What customers say
Google Cloud clients they are already using Gemini's native audio capabilities to drive real business results, from mortgage processing to customer conversations.
- “Users often forget they are talking to AI within a minute of using Sidekick, and in some cases they are thanking the bot after a long chat… The new AI Live API capabilities offered by Gemini (2.5 Flash Native Audio) enable our sellers to win.” – David Wurtz, VP of Product, Shopify
- “By integrating the Gemini 2.5 Flash Native Audio model… we have significantly expanded Mia's capabilities since its launch in May 2025. This powerful combination has enabled us to generate over 14,000 loans for our broker partners.” – Jason Bressler, Chief Technology Officer, United Wholesale Mortgage (UWM)
- “Working with Gemini 2.5 Flash Native Audio via Vertex AI allows Newo.ai AI receptionists to achieve unrivaled conversational intelligence… They can identify the keynote speaker even in noisy environments, switch languages mid-conversation, and sound incredibly natural and emotionally expressive.” – David Yang, co-founder of Newo.ai
Live speech translation
Gemini now natively supports new live speech-to-speech translation capabilities, designed to support both continuous listening and two-way conversation.
By listening continuously, Gemini automatically translates speech in multiple languages into one target language. This allows you to put on headphones and hear the world around you in your language.
For a two-way conversation, Gemini live speech translation supports translation between two languages in real time, automatically switching the output language depending on who is speaking.
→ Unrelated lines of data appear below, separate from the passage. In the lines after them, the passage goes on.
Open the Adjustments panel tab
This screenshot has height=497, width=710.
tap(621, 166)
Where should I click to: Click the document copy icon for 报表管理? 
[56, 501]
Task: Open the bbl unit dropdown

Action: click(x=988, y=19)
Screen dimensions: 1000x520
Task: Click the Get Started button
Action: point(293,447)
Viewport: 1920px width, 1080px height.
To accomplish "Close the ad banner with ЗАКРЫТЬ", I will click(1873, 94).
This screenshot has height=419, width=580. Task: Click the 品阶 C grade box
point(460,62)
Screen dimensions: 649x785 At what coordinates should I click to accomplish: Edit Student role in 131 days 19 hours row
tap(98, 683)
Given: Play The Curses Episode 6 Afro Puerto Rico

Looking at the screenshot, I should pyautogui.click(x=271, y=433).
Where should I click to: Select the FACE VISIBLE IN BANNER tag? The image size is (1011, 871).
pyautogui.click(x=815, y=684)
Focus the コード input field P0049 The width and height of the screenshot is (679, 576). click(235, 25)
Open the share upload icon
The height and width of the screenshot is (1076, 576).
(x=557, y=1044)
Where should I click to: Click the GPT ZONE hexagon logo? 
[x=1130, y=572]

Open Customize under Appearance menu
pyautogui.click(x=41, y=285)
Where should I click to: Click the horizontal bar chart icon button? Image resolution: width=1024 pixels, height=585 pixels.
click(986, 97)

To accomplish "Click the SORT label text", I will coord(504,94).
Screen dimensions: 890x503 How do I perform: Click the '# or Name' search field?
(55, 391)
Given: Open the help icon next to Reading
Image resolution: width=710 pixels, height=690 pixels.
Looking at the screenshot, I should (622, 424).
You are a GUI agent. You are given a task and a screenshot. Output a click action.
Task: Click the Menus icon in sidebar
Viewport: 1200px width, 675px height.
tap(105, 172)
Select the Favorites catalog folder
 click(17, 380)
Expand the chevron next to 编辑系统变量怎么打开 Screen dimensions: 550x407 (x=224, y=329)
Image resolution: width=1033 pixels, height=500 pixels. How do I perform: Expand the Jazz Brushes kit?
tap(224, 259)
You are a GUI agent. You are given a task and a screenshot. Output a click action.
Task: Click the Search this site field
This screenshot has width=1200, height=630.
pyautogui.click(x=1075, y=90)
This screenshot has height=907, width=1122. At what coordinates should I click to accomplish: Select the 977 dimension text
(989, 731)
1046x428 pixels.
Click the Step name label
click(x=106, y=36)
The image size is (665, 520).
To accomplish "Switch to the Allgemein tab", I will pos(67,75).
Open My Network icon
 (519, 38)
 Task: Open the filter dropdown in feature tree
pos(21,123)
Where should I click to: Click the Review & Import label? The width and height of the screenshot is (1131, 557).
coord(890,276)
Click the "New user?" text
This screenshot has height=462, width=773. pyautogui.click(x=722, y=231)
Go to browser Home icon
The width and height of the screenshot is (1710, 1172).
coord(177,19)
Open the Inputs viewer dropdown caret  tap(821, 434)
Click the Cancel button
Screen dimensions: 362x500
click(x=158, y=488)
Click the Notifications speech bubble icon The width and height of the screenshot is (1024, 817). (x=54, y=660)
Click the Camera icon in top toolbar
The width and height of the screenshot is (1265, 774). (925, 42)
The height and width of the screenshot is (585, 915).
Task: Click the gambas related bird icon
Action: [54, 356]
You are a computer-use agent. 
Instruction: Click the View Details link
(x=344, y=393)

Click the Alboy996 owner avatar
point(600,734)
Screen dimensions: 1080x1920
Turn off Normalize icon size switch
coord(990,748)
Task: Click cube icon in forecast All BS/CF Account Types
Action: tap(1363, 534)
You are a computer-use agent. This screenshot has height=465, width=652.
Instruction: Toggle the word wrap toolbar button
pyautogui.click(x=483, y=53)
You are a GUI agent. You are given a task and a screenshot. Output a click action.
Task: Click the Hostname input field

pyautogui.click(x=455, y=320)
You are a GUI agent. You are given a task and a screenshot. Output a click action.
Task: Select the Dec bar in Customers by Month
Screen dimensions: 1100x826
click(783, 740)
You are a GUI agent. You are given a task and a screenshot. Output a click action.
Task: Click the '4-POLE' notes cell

For example, if you speak English and want to talk to a Hindi speaker, you will hear real-time English translations on your headphones and when you finish speaking, your phone will broadcast the announcement in Hindi.
Gemini Live Speech Translation has a number of key features that help you in the real world:
- Linguistic coverage: Translates speech into over 70 languages and 2,000 language pairs, combining Gemini's world-class knowledge and multilingual capabilities with its native audio capabilities
- Style transfer: It captures the nuances of human speech, preserving the speaker's intonation, pace and tone, making the translation sound natural.
- Multilingual input: It understands multiple languages simultaneously in a single session, helping you follow multilingual conversations without having to fiddle with your language settings.
- Auto detection: It identifies the spoken language and starts translating, so you don't even need to know what language is spoken to start translating.
- Noise resistance: Filters ambient noise so you can talk comfortably even in noisy outdoor environments.